Here are the stocks of a bunch of industrial companies, both general equipment makers (Rockwell, Stanley, Parker, Ingersoll) and Aerospace (GE and RTX). They have been hit hard already.

Nicole DeBlase of Deutsche Bank points out that, for example, 50 per cent of Rockwell’s revenues are tied to capital spending plans, and 15 per cent of Stanley’s cost inputs come from China. A lot of that has been priced in, but maybe not all of it. Nigel Coe’s team at Wolfe Research runs a survey of 50 equipment distributors. The March edition of the survey is the most negative since the early days of the coronavirus pandemic. Coe writes that despite low expectations, “we are no longer planning on a short cycle industrial recovery”.
GE and RTX reported yesterday. The market response is visible in the top two lines of the chart above. Revenue and earnings were strong at GE and very solid at RTX. The big difference was the tariff outlook. GE said it expected a $500mn cost hit from tariffs as currently expected (for scale, that is equivalent to 6 per cent of the $7.6bn in pre-tax income the company earned last year). The market seems unsurprised by that estimate and the stock rose. RTX, on the other hand, seemed to surprise analysts with an $850mn tariff cost estimate (equivalent to 14 per cent of last year’s $6.2bn in pre-tax earnings). That breaks down as follows: $250mn from the tariffs on Canada and Mexico, $250mn from China, $300mn from the rest of the world, and $50mn for steel and aluminium. The stock fell 10 per cent on a day the wider market was up 2 per cent.

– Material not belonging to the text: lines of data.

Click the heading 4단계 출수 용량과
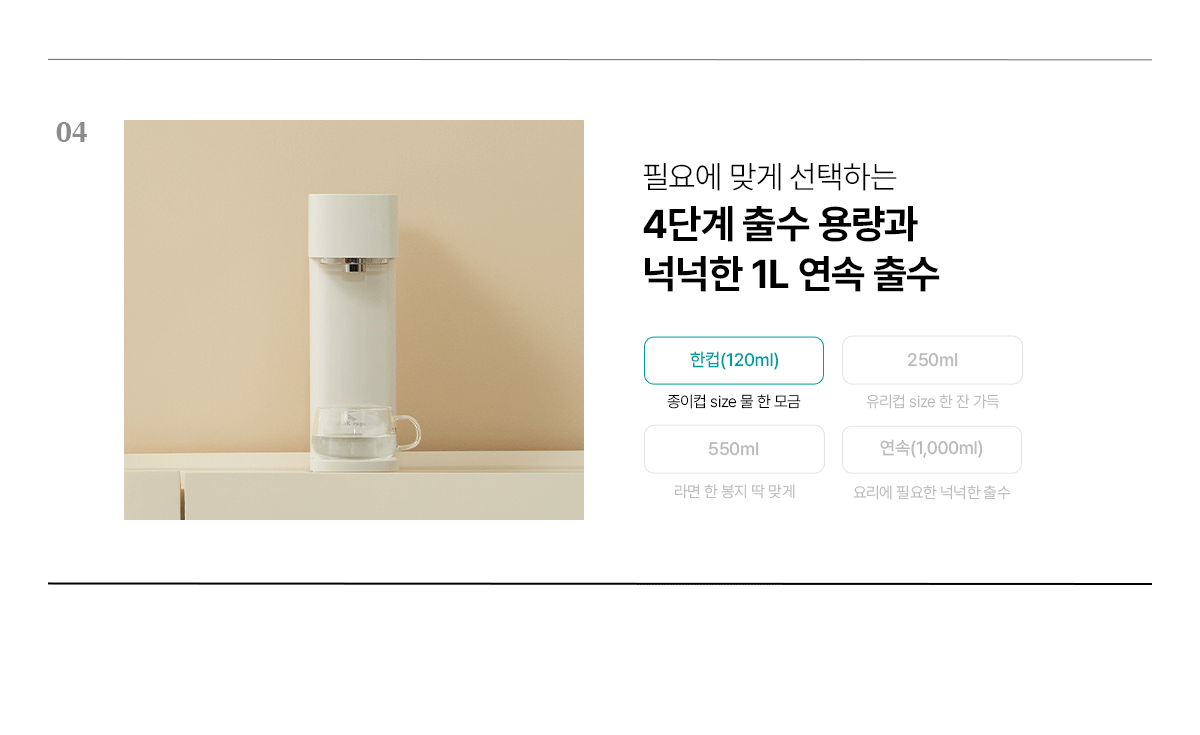Screen dimensions: 1200x735 click(779, 225)
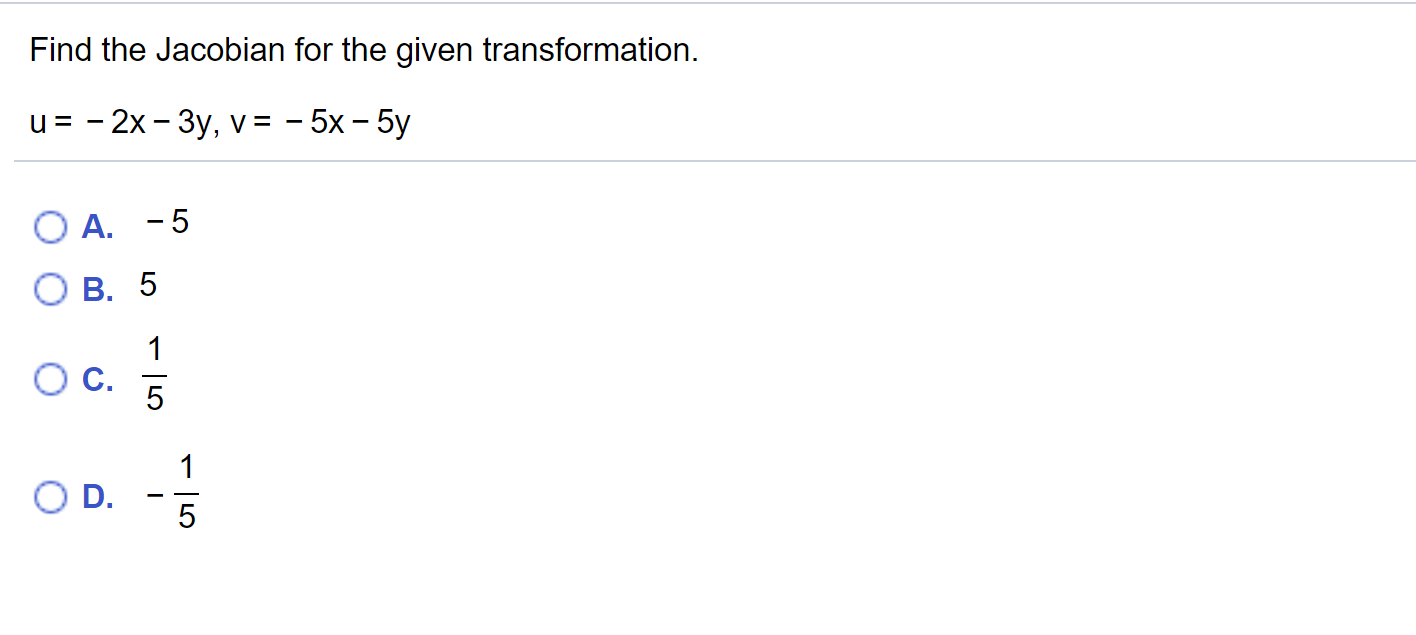Click the question prompt text
The width and height of the screenshot is (1416, 635).
pos(365,50)
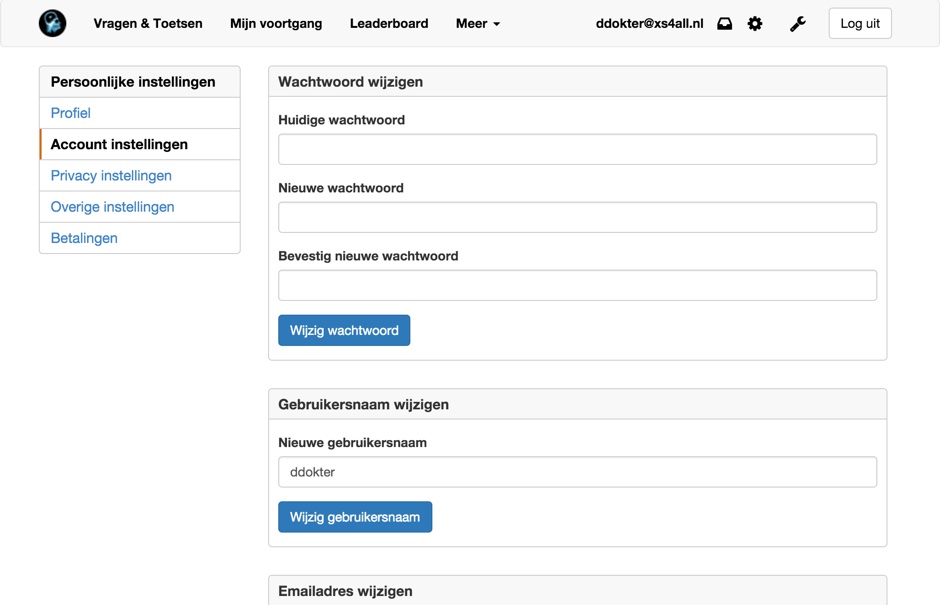The width and height of the screenshot is (940, 605).
Task: Go to Mijn voortgang
Action: tap(276, 23)
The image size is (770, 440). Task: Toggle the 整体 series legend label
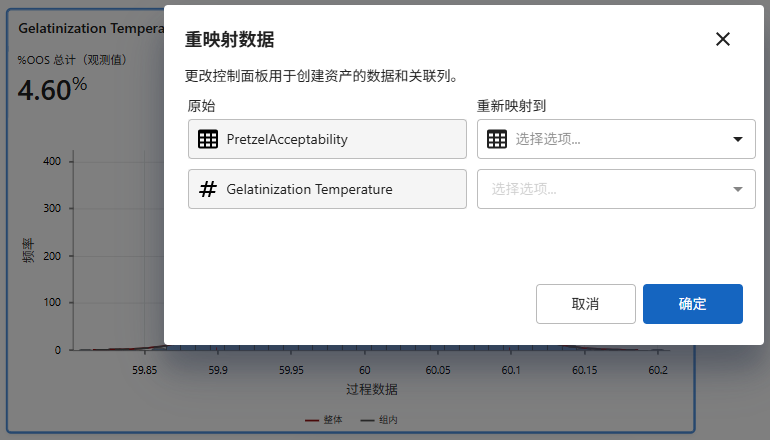click(x=332, y=420)
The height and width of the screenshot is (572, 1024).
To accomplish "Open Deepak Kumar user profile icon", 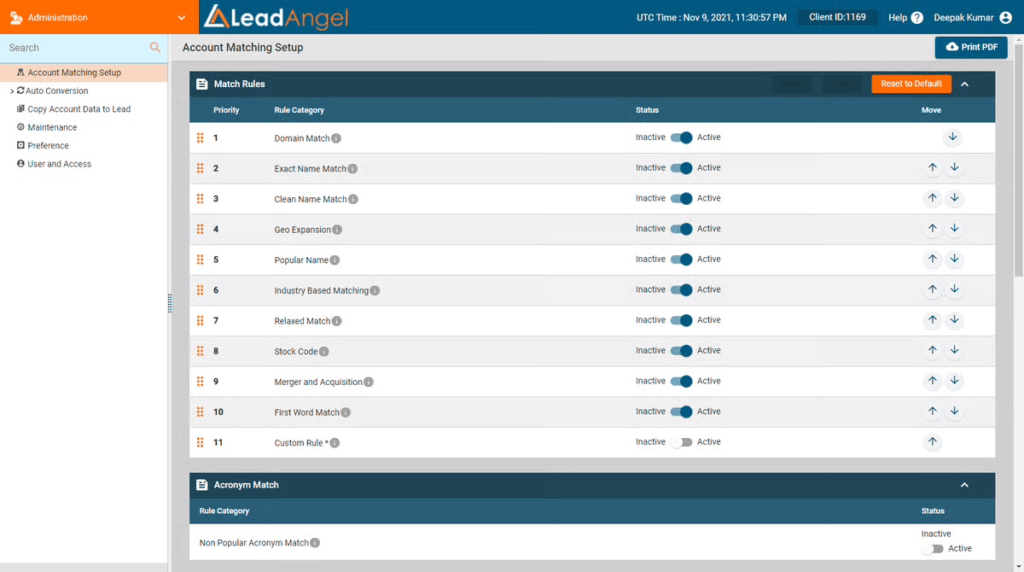I will [1006, 17].
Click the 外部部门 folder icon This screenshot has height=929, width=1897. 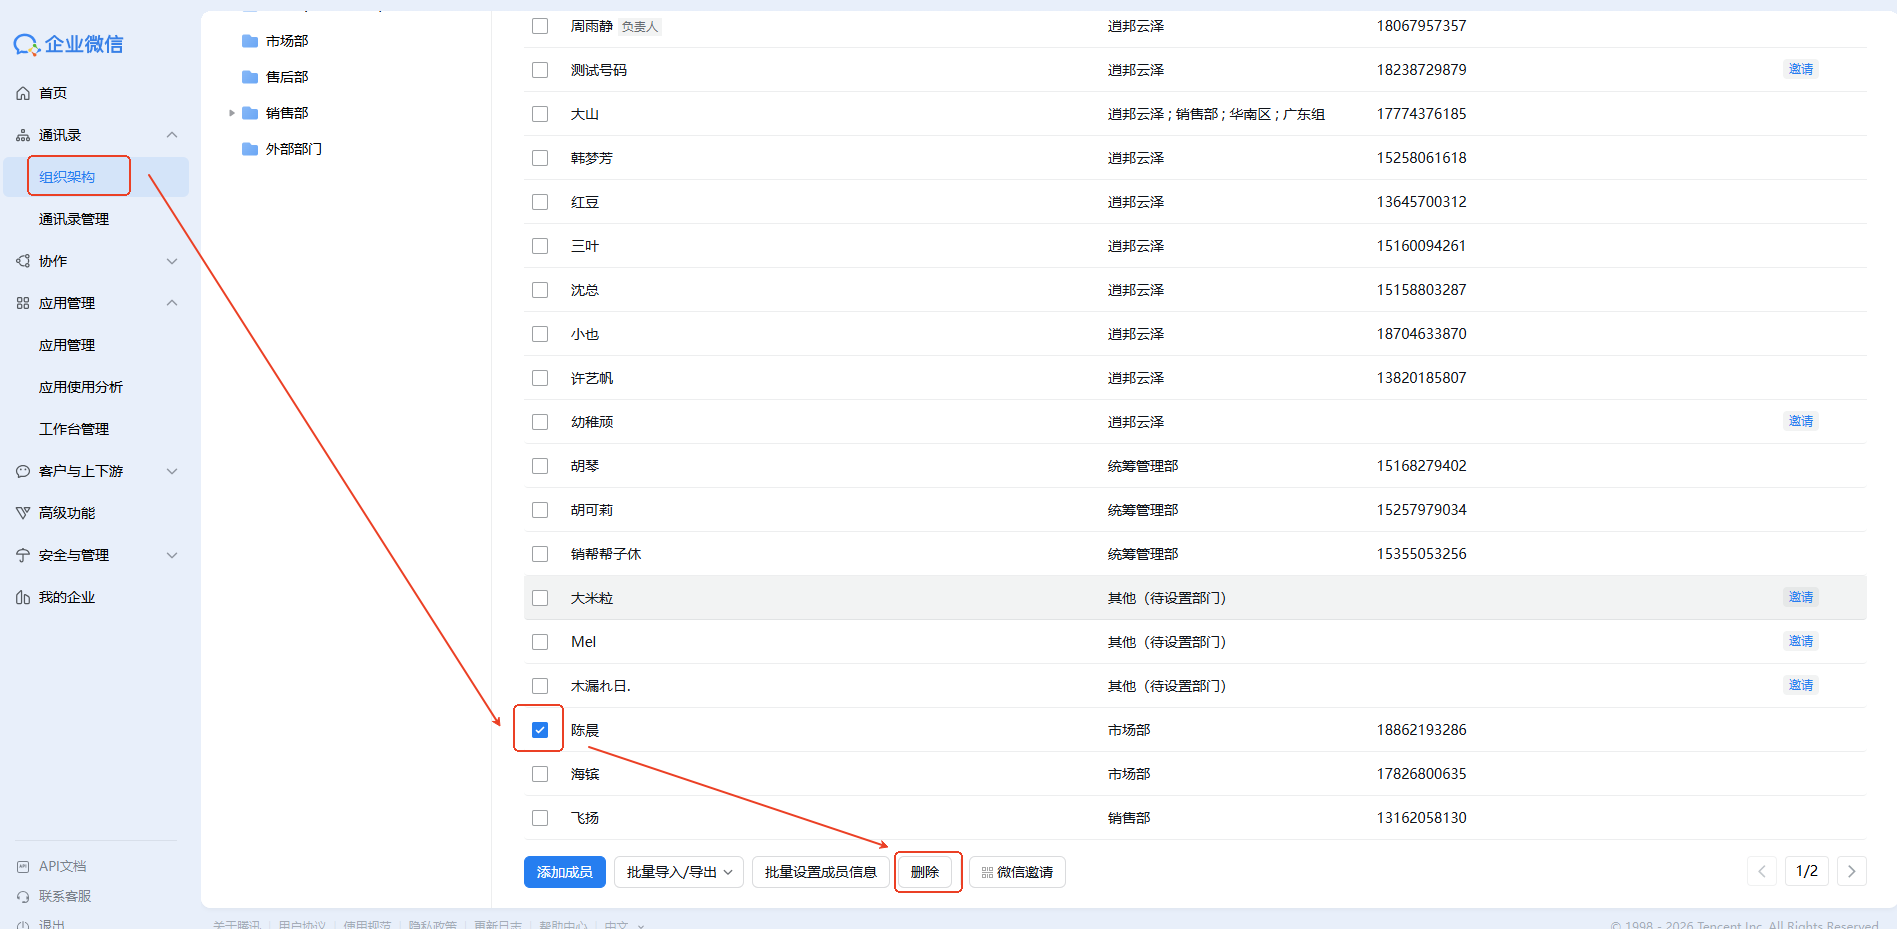tap(250, 149)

RTX will not be the last unpleasant surprise of this earnings season.
US inflation expectations
An astute reader wrote to us to argue that we should have looked at two-year expectations, rather than 10-year expectations, to gauge how the market was interpreting the inflation implication of the “liberation day” tariffs. Quite right: the gap between short-term and long-term inflation expectations has been widening for a while. In the chart below we use inflation swaps (a liquid financial contract used by hedgers and speculators) as our proxy for inflation expectations, as break-even inflation (nominal Treasury yields minus inflation-protected yields) currently have some technical issues at short maturities:

We got a series of hotter CPI readings early in the year, boosting short-term expectations, while the Fed held rates steady, holding down the long end. Immediately after “liberation day” there was an acceleration of that trend: the market seems to expect some inflationary flow-through from sweeping tariffs, particularly in the next year, but does not expect the inflationary impacts to last, either because the inflationary effect of tariffs is transitory or because it expects an inflation-killing growth slowdown, or both.
Since Trump’s announcement of the 90-day pause on the non-China “reciprocal” tariffs, all three series are down a bit. This is a bit surprising. Torsten Slok, chief economist at Apollo, recently noted that 37 per cent of goods from China were intermediate goods, or goods that go into other US products. Higher tariffs on China, and a higher effective tariff rate overall, could raise prices in the short-term meaningfully, particularly for US manufacturers. A growing rift with China could raise longer-term inflation, too.
According to Guneet Dhingra, chief US rate strategist at BNP Paribas, recent flatness on the one-year inflation swap could be from uncertainty about a few crucial factors:
A lot of people think from this point on there is less [impact from]. . . significantly higher [tariffs] on China; there is not much more inflationary upside. Our view is that how corporations in the US absorb tariffs will determine how short-term inflation swaps looking going forward . . . [The market] will get a better indication in the next few months with upcoming [inflation reports] and company earnings reports.
There are also questions around the sequence of economic events. Will growth slow down before inflation picks up, leading to a Fed rate cut? Or will inflation rise first, and tie the Fed’s hands? Like all data, the inflation data is a bit hard to read right now and could remain so as the Trump White House continues to vacillate on its tariff strategy. But the soft data suggests that more inflation is coming, and soon.